NFL Power Rankings Week 15 — Six Teams Stand Above the Rest

POWER RANKINGS

Philadelphia, New Orleans, Los Angeles, Minnesota, Jacksonville, and Kansas City have formed an elite tier among the NFL. They all hover around 40 in team strength or higher. It may be that there is a separation after the first four. Jacksonville, though, has gained more team strength over the past three weeks than any other top ten team. Blake Bortles has played three straight stellar games, and that defense continues to look like the best unit in the NFL. The Rams just played their best game of the season and are arguably the most complete team in football when all three phases are accounted for.

All the Vikings continue to do is win. Drew Brees is the best quarterback among the top teams, which tends to matter even more come playoff time. New England knows that, and are waiting in the wings after winning a game they had no business winning in Pittsburgh. The Patriots are allowing almost 5.0 yards per carry and over 90 in passer rating. That defense seems too flawed to support a championship run, but Tom Brady has a way of covering up significant flaws.

The Chiefs have recovered a bit. The rankings formula liked them the whole time, even when they were losing. Their offense is still potent. Baltimore continues to climb, and will be a tough out with that defense.

 

 

 

Rankings Visualization

This view shows tiers of strength that develop over the course of the season.

RANKINGS EXPLAINED

Power rankings are always debatable. I don’t buy into the gut feel methods most places use to determine their rankings, so I developed a formula a few years back that attempts to take at least some of the subjectivity out of the discussion. My approach was simple, I measured offensive and defensive efficiency based on the Yards Per Carry (YPC) and Yards Per Attempt (YPA), as well as points scored and points allowed. The formula to calculate “Team Strength” was as follows:

(YPC (offense) + YPA (offense) + Avg Pts/Game Scored) – (YPC (defense) + YPA (defense)+ Avg Pts/Game Allowed)

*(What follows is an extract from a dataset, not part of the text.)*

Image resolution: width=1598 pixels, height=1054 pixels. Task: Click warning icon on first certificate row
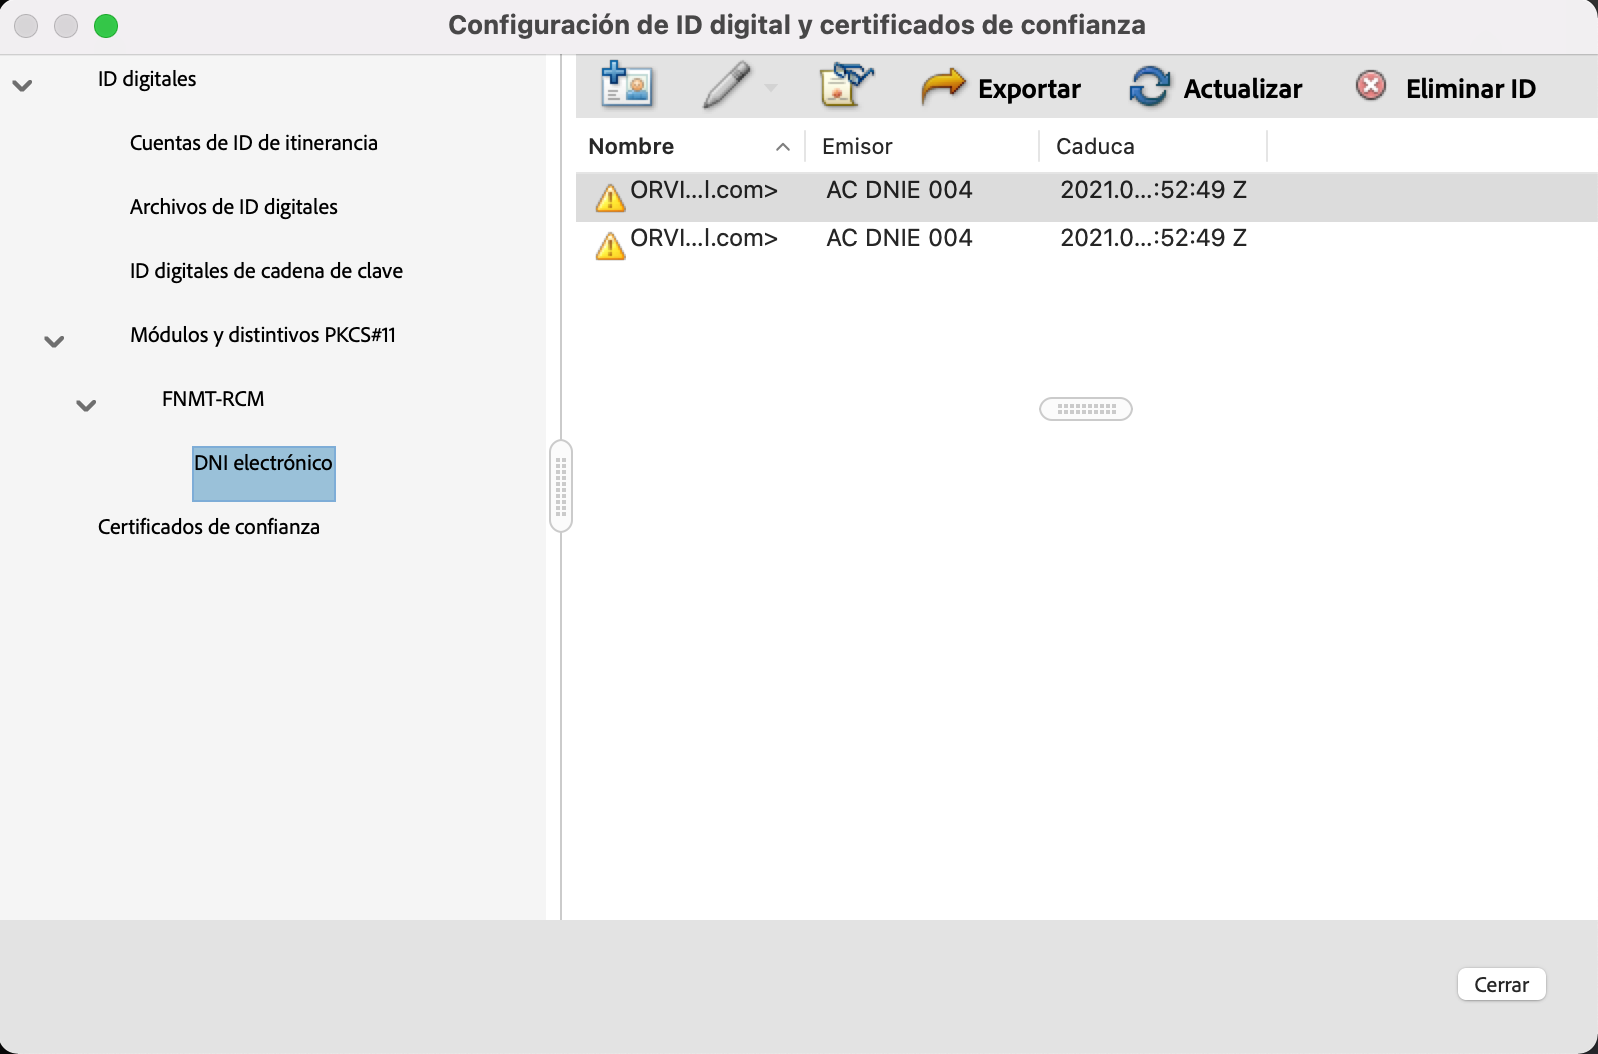coord(610,197)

The formula has proven to be a pretty accurate predictor of success (roughly 70% of the teams ranked in the Top 10 by week 3 make the playoffs), but I am always looking for ways to improve it. I read a great article on ColdHardFootballFacts.com. There was one gem in there about predicting championship teams. The article mentioned passer rating differential as the “mother of all stats.” A full 69 of 72 champions have ranked in the Top 10 in this statistic. It is a stat after my own heart, as I believe offensive and defensive efficiency is the key measurable outside of point differential. Turnovers would factor in there as well, but I am not convinced a team has as much control over that. My power rankings use YPA and YPC differentials. I went ahead and replaced the YPA with offensive and defensive passer rating, to give me this:

(YPC (offense) + Passer Rating (offense) + Avg Pts/Game Scored) – (OPP YPC (defense) + OPP Passer Rating (defense)+ OPP Avg Pts/Game)

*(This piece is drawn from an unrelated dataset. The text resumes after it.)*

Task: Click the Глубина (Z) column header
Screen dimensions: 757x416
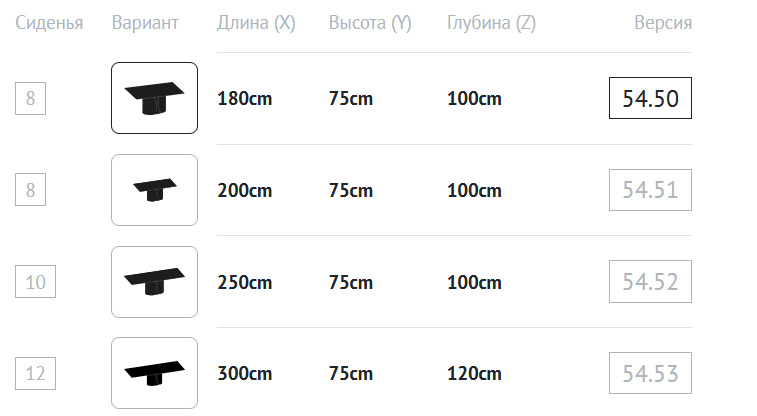Action: click(x=491, y=23)
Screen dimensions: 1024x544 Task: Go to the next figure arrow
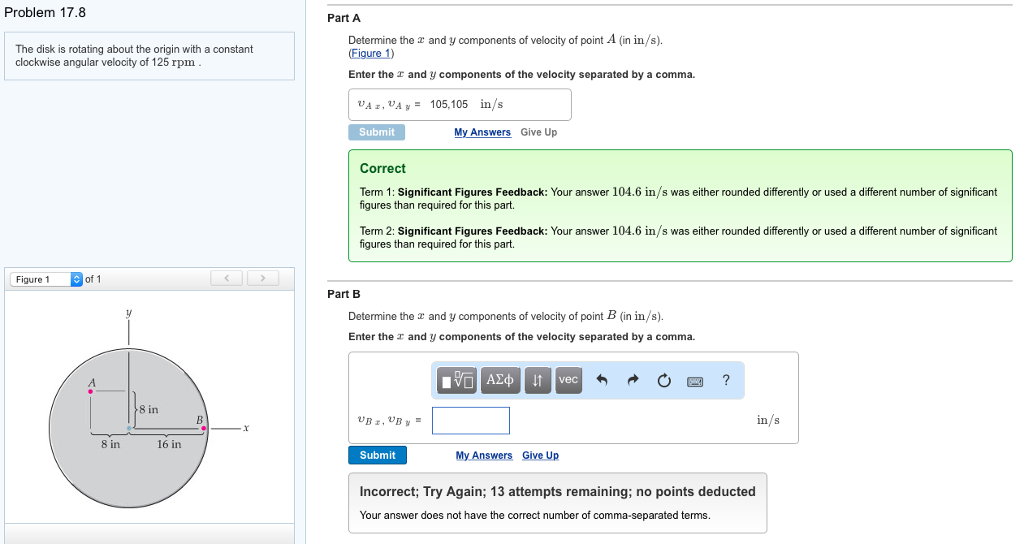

As of September 23, 2014, I have added a strength of schedule component to the rankings as well.
As of November 22, 2016, I have increased the weighting of the run game and point differential. Yards per carry will be multiplied by 10 to make it more evenly weighted with the passer rating. It is still roughly half as important, but will have a greater impact. Point differential will be multiplied by two as it still should be among the most important aspects of measuring teams.